17 - 𝐾ℎ𝑎𝑤𝑎𝑡𝑖𝑟

18.4K 733 7
                                    

~𝒞𝒾𝓃𝓉𝒶 𝒹𝒶𝓁𝒶𝓂 𝓁𝓊𝓀𝒶~

***

Shabiya melangkah ke dalam ruangan Althaf dengan pelan sambil menunduk takut. Tidak berani menatap mata tajam Althaf, Apalagi mengingat kejadian yang tadi malam terjadi diantara mereka.

Althaf menatap gadis dihadapannya, dengan wajah datar.

Shabiya yang sudah amat risih dengan suasana hening yang menyelimuti keduanya. Tapi baru saja ia ingin memulai pembicaraannya suara dingin Althaf sudah memotongnya.

"Kenapa?"Suara yang amat dingin, membuat hati shabiya rasanya membeku seketika dengan nada dingin juga datar itu.

Tanpa ingin berbasa basi Shabiya segera menjawab. "Ini makan siang untuk kamu, Mama yang suruh antarin!" Jawab Shabiya pelan.

Althaf menatap kotak makanan di genggaman Shabiya, lalu mendengus pelan. "lain kali kamu gak usah repot repot antarin aku makan siang, suruh pak Tarmin saja!" Balas Althaf.

Shabiya hanya menghela nafas, jika bukan Mama yang suruh nganterin makan siang ini, mana mungkin aku mau anterin. Batin Shabiya lalu mengangguk mengerti.

"Tunggu apalagi? Silahkan kamu keluar!"Ucapa Althaf. Sekali lagi Shabiya hanya mengangguk mengerti menuruti kemauan pria itu, mengerti jika Althaf tidak ingin melihatnya lama lama, ralat bahkan sebentar saja ia enggan.

***

Shabiya berjalan dengan lesuh, tidak semangat. Setelah pulang dari kantor Althaf sungguh moodnya sangat buruk karena ulah pria berhati dingin itu. Ia berjalan menyelusuri jalan, sengaja tidak menghubungi supir pribadinya, dia hanya ingin istrihat sebentar, atau mungkin menenangkan pikirannya dengan masalah pernikahannya, yang bahkan masih seumur jagung.

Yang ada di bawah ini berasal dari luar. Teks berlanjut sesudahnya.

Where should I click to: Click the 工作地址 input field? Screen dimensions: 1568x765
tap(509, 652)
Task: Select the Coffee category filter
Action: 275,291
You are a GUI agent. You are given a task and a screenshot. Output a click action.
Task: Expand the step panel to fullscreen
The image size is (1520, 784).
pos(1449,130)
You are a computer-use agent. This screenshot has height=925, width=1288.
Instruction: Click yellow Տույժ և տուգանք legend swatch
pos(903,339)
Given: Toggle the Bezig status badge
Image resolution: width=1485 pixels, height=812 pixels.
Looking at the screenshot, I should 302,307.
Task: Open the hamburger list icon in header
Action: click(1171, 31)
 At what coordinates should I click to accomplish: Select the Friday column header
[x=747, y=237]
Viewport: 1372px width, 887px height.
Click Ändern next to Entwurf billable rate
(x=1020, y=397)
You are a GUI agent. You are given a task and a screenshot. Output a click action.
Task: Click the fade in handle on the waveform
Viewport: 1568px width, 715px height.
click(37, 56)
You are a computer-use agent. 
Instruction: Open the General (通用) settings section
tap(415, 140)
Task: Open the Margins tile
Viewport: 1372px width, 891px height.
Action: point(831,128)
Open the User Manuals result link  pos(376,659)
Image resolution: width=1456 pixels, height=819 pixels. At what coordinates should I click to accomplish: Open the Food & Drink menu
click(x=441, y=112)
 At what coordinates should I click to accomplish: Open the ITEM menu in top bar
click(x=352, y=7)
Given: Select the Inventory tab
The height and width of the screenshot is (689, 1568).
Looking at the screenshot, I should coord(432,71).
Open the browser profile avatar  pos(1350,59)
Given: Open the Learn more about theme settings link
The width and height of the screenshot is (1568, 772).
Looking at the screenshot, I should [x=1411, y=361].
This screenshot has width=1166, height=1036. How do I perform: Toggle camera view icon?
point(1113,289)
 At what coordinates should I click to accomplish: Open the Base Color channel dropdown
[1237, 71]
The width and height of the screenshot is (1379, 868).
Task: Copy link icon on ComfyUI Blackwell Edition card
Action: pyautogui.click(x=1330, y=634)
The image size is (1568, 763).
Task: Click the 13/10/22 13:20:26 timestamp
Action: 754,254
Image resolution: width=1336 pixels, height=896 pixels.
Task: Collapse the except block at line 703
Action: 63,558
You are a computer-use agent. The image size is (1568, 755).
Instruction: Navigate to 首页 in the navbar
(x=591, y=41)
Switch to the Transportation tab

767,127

Tapi masalah sudah datang menghampiri secara bertubi tubi karena menolakan sang suami, sungguh sangat malang.

Setelah berjalan cukup lama, Shabiya mampir sebentar di Taman yang cukup ramai, walau sebenarnya ia tidak suka dengan suasana ini, Apalagi ia harus di suguhkan dengan pemandangan yang amat menyakitkan baginya, dimana sepasang suami istri bahkan sepasang kekasih sedang memadu kasih dengan bahagianya, Tampak tidak ada beban di wajah mereka, tersenyum indah dengan kebahagian yang diciptakan dengan pasangan masing masing. Shabiya berpikir andai saja ia juga bisa melakukan itu dengan Althaf. Tapi ia hanya bisa tersenyum kecut menyadari bahwa pernikahannya dengan Althaf hanya kerena sebuah kesalahan, walaupun Shabiya tidak merasa begitu.

Tanpa Shabiya sadari air matanya menetes, membanjiri pipi chubynya. Sungguh ia tidak pernah membayangkan akan menjalani pernikahan seperti ini, Air matanya semakin mengalir deras ketika mengingat pembicaraannya dulu dengan kakaknya Azzam, waktu ia masih kecil. Mungkin disana ia masih Shabiya yang polos, tapi dengan kedewasaannya ia mengungkapkan mimpinya dengan sang kakak.

"Kak Azzam, kalau kak Azzam sudah besar, kak Azzam mau jadi apa? Tanya Shabiya sambil memakan permen lolipop kesukaannya.

"Kalau besar nanti kakak mau jadi dokter."Jawab Azzam saat itu sambil tersenyum bahagia.

Shabiya mengangguk polos. Walupun sebenarnya ia sudah tau keinginan kakaknya itu.

"Kalau kamu, mau jadi apa kalau udah besar?" tanya Azzam kepada Shabiya.

Shabiya menatap sang kakak serius lalu memjawab."Kalau Shabiya sudah besar nanti Shabiya mau menikah dengan laki laki yang Shabiya cintai juga mencintai Shabiya dengan setulus hati, Shabiya akan menikah dengan pria seperti Abi, yang selalu melindungi Umi, selalu menyayangi Umi, tidak pernah membuat Umi menangis, Shabiya akan menikah dengan pria seperti itu."Jawab Shabiya girang.